Data breach victims could get damages from careless firms

PCWorld - How federal courts define the damages people suffer from data breaches is broadening dramatically, leaving unprepared companies at greater risk of big payouts in class-action lawsuits, lawyers from a prominent law firm say.

Until a couple of years ago, courts would routinely dismiss lawsuits stemming from data breaches, such as the latest in South Carolina, unless the victims could show specific damages.

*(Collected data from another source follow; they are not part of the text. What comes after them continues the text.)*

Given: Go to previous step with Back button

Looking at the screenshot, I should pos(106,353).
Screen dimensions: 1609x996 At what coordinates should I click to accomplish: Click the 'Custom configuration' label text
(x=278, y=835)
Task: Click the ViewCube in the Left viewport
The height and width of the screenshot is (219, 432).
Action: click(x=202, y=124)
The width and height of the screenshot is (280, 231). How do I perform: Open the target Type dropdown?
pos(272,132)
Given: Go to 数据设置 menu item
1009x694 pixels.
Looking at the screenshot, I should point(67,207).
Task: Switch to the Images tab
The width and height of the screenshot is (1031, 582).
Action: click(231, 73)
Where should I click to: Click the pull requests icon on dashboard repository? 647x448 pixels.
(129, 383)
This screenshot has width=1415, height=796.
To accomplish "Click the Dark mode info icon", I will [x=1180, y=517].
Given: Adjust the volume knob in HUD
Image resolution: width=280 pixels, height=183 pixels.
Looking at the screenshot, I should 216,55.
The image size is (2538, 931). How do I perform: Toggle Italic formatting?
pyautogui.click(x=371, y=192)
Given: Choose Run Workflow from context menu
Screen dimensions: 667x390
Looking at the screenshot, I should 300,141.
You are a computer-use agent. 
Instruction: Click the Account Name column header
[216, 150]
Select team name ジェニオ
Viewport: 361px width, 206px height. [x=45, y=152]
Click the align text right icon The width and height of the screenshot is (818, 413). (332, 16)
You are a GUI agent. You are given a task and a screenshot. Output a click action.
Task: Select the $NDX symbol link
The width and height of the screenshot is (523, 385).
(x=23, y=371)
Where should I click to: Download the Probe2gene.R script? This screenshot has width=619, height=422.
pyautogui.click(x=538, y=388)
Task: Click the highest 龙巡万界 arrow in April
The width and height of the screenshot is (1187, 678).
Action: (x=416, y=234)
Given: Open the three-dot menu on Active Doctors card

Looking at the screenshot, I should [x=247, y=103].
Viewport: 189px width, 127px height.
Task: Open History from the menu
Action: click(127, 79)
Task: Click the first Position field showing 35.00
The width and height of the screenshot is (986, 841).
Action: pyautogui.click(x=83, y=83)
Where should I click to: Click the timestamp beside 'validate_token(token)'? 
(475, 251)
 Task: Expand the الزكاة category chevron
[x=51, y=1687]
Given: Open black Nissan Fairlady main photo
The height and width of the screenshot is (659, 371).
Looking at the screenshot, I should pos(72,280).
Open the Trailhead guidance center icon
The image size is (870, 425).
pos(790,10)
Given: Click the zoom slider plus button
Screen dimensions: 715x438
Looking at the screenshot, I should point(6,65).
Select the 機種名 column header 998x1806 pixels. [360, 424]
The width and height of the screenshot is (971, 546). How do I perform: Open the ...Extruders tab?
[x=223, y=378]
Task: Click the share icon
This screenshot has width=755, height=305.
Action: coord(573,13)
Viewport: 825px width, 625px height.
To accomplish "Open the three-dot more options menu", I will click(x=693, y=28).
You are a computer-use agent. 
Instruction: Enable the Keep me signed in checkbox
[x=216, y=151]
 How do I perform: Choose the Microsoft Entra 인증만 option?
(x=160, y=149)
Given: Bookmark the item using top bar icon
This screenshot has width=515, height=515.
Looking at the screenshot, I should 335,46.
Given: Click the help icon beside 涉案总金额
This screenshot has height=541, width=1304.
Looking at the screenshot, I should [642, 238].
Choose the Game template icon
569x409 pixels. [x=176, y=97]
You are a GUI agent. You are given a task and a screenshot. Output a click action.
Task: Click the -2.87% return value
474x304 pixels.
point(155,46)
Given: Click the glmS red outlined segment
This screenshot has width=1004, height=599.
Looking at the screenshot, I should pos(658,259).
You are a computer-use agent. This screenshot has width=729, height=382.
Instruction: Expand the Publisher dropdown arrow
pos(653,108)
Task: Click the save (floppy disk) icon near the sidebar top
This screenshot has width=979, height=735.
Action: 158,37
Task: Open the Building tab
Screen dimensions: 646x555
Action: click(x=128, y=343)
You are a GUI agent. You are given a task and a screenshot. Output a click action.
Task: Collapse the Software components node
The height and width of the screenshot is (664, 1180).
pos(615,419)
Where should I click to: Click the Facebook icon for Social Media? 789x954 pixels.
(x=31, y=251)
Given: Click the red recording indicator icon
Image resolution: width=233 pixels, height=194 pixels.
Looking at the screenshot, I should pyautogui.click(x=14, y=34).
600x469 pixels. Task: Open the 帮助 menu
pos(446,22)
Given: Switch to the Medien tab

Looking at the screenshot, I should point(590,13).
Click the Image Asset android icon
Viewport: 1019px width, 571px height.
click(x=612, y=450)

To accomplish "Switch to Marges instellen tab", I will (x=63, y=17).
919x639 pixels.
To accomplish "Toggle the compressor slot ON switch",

Judges have since widened their view and are awarding class-action status to lawsuits that can show actual damages or a real possibility of future damages.

The latter would make companies liable for steps taken to prevent financial harm, such as insurance to cover the costs associated with identity theft.

Jeffrey Vagle, a lawyer with Pepper Hamilton, described as a "sea change" in judges' thinking. "Courts are starting to pick up on the fact that the data that can get out there can cause serious harm, maybe not immediately, but sometime in the near future," Vagle said.

Examples include a case in which a laptop containing unencrypted personal data of Starbucks employees was stolen. While there was no evidence that the data was misused, the Ninth Circuit Court ruled in 2010 that the risk alone was enough to warrant a lawsuit, Vagle and colleague Sharon Klein said in a Client Alert published on the law firm's website.